Gift Limits and Estate Tax Exemption

In 2023, the annual gift tax exclusion will be increasing to $17,000 per recipient—the highest it is ever been.

In addition, the estate and gift tax exemption will be $12.92 million per individual, up from $12.06 million in 2022. Therefore, a married couple can shield $25.84 million without paying any federal estate or gift tax. A couple who had already maxed out lifetime gifts at the end of 2022 could give away another $1.72 million in 2023.

Income Taxes

While federal tax rates have not changed since 2018, tax bracket income ranges are adjusted for inflation each year. Here’s a look at the ranges for 2023:

2023 Federal Income Tax Brackets and Rates for Single Filers, Married Couples Filing Jointly, and Heads of Households

Tax RateFor Single FilersFor Married Individuals Filing Joint ReturnsFor Heads of Households
10%$0 to $11,000$0 to $22,000$0 to $15,700
12%$11,000 to $44,725$22,000 to $89,450$15,700 to $59,850
22%$44,725 to $95,375$89,450 to $190,750$59,850 to $95,350
24%$95,375 to $182,100$190,750 to $364,200$95,350 to $182,100
32%$182,100 to $231,250$364,200 to $462,500$182,100 to $231,250
35%$231,250 to $578,125$462,500 to $693,750$231,250 to $578,100
37%$578,125 or more$693,750 or more$578,100 or more
Source: Internal Revenue Service

Remember that the tax rate only applies to income within the applicable range. This is the case regardless of filing status. For example, a married (filing jointly) couple with $100,000 of taxable income will not pay tax at the full 22% (or $22,000). The first $22,000 of income is taxed at 10% ($2,200), the next $67,450 is taxed at 12% ($8,094), and the last $10,550 is taxed at 22% ($2,321). This adds up to a total tax bill of $12,615.

For 2023, the standard deduction amounts are $13,850 for single taxpayers, $27,700 for married couples filing jointly, and $20,800 for heads of household. Taxpayers at least 65 years old and those who are legally blind can claim an additional standard deduction of $1,500 ($1,850 for single or head of household filing status). The additional deduction is doubled if both taxpayers are 65 or older, or legally blind.

Planning Ahead

The current tax rates created under the Tax Cuts and Jobs Act of 2017 are only temporary—they are set to expire after 2025. Unless Congress acts, starting in 2026, the tax rates will revert to: 10%, 15%, 25%, 28%, 33%, 35%, and 39.6%.

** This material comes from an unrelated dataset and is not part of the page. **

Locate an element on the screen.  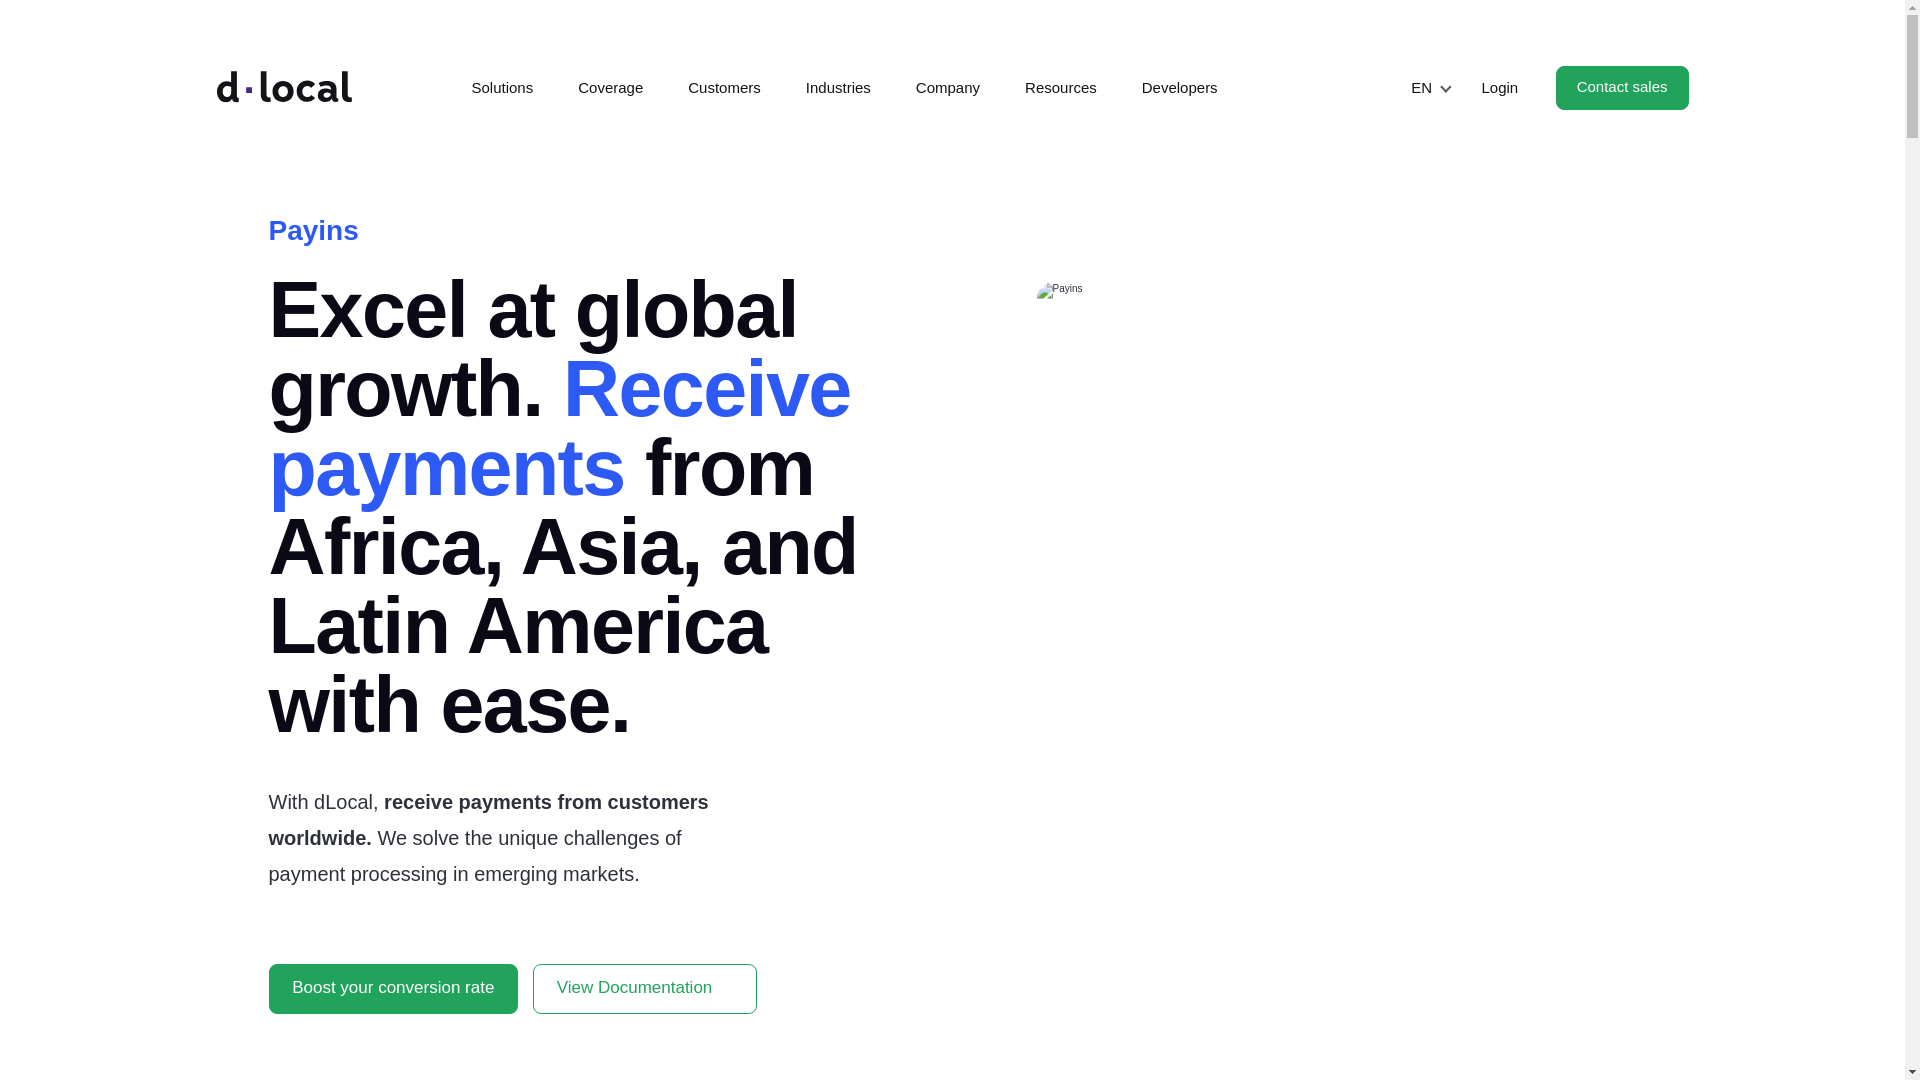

The future of the federal income tax code is always uncertain in Washington. However, the current national debt is over $31 trillion, and budget deficits are still more than $1 trillion annually. So how likely is it that Congress will lower income taxes anytime soon?

Tax planning is all about thinking ahead, and long-term tax minimization should be part of everyone’s financial plan. It is not too early to start thinking about how to handle your 2023 finances more tax efficiently.


  • Workers age 50 or older in 2023 can save up to $30,000 pretax in an employer-sponsored plan.
  • Social Security recip­ients do not lose benefits based on their earned income after age 66.
  • A couple who had maxed out lifetime gifts in 2022 could give away another $1.72 million in 2023 free of gift taxes.